Consistent cash conversion and conservative balance sheet

OPAP’s free cash flow before lease repayments increased by c 7% to c €306m in H125, essentially in line with its revenue and EBITDA profit growth.

Below free cash flow, dividend payments of €287m were significantly higher than the €223m paid out in H124, which naturally reflects the higher final dividend from FY24 of €0.8 per share versus FY23’s €0.6 per share. As a result, the period-end cash balance declined to c €493m from c €645m at the end of Q125, but was broadly similar to the position at the end of FY24. With relatively unchanged gross debt of c €650m versus c €652m at the end of FY24, excluding IFRS 16 liabilities, the net debt position increased to c €148m at the end of H125, equivalent to net debt/EBITDA over the last 12 months of 0.17x.

With smaller absolute dividend payments and typically seasonally higher profit in H2, we would normally expect the net debt position to improve by the end of the year. However, on 18 July OPAP announced that it would proceed with the acquisition of the remaining c 15.5% stake in Stoiximan for a consideration of c €201m, and the amount was subsequently paid on 4 August.

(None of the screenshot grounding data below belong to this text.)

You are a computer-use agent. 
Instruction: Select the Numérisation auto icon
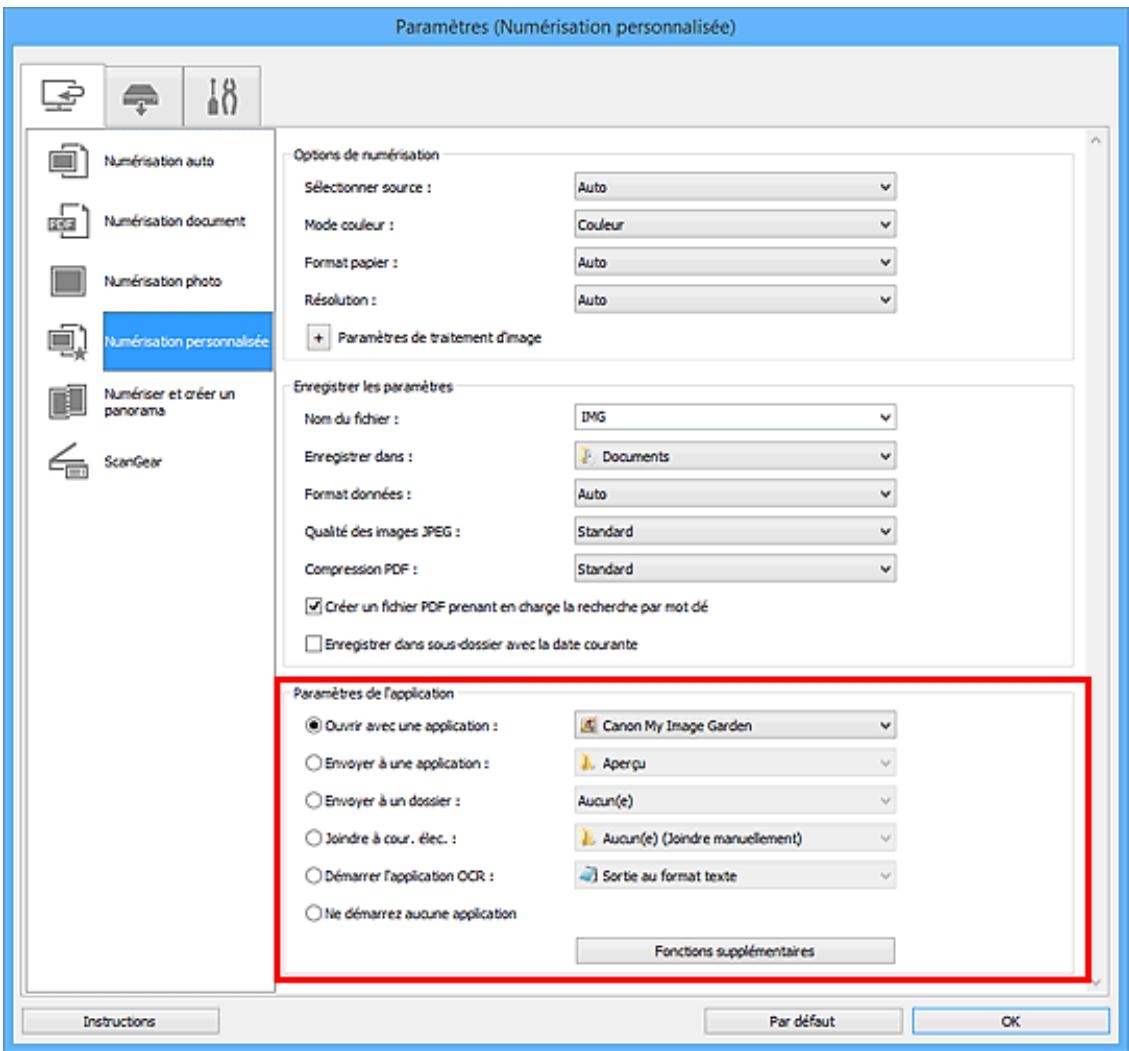[x=66, y=161]
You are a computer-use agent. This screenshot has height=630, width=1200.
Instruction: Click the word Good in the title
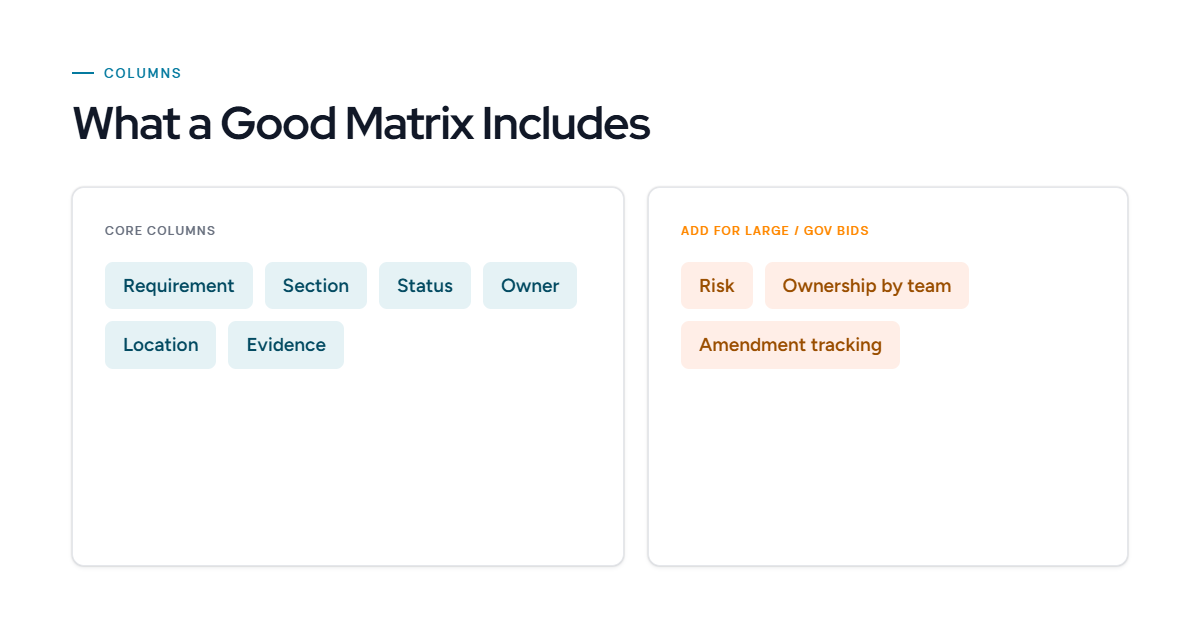point(277,124)
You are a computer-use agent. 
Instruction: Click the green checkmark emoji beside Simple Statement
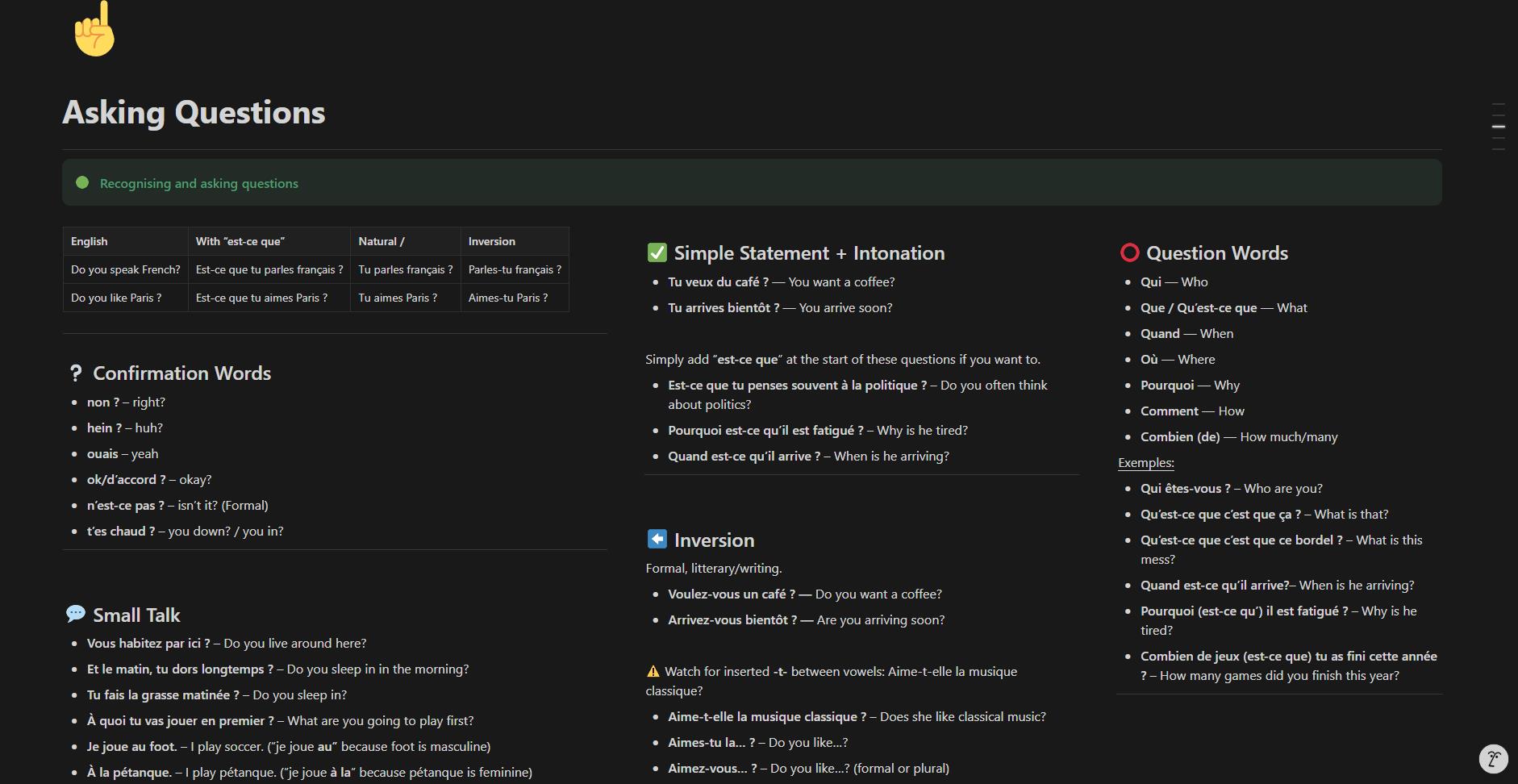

With the H125 results management declared an interim dividend of €0.5 per share, equivalent to a payout ratio of c 78% on H125 earnings. The declared dividend is lower than the €0.6 per share declared in H124, albeit there does not appear to be a clear message on payout at the interim stage as it represented a payout ratio of 94%. We continue to assume a dividend payout ratio of 100% given OPAP’s strong cash generation and low financial gearing, which was confirmed by management on the results conference call.

Changes to estimates

With the results, management has indicated that OPAP is on track to deliver FY25 guidance from the start of the year of low-single-digit GGR growth and a reported EBITDA margin of around 35%.

We make no changes to our operational estimates, which may look conservative given the growth delivered in H125, as it implies a y-o-y decline in GGR of more than 2% and EBITDA of more than 5% in H225. However, OPAP faces more challenging comparatives from H224 when GGR increased by over 14% and EBITDA increased by almost 29%. The Q424 performance was so strong that not only did OPAP’s FY24 results surpass our estimates at the time, they also exceeded our FY25 estimates.

Exhibit 1 shows which segments drove the strong growth in H224.

The key drivers of Q324 performance were: 1) the second-largest Tzoker Mega jackpot ever (at the time), which added c €15m of incremental GGR and took Lotteries growth to more than 20% y-o-y; 2) strong growth in sports betting (+15% y-o-y growth in Betting and +18% growth in Online Betting) due to a full sporting calendar, including the quadrennial UEFA European Football Championship; and 3) more than 48% growth in iGaming.

Q424 GGR growth was driven by OPAP’s online activities, which grew by c 34%, as well by its retail betting activities. Its total Betting revenues (online and retail) demonstrated better revenue growth as the year progressed, helped by the UEFA tournament and the change in format of the European football club competitions. A more favourable win ratio towards operators was also helpful in boosting Q424 revenue.

Although we make no changes to our operational estimates, we have made a number of other changes to our model following the results:

  • We have incorporated the purchase of the minority stake in Stoiximan.
  • With no further share repurchases made in H125, following the completion of the €150m buyback in FY24, we no longer factor in any further share repurchases under the current authority, which enables the company to buy back up to 5% of the shares. Management is likely to use the authority at a later stage.

Valuation

Relative to its peers, OPAP offers lower revenue growth but more attractive levels of profitability. These are reflected in premium prospective P/E multiples and a higher dividend yield.

Our DCF-based valuation is unchanged at €22 per share.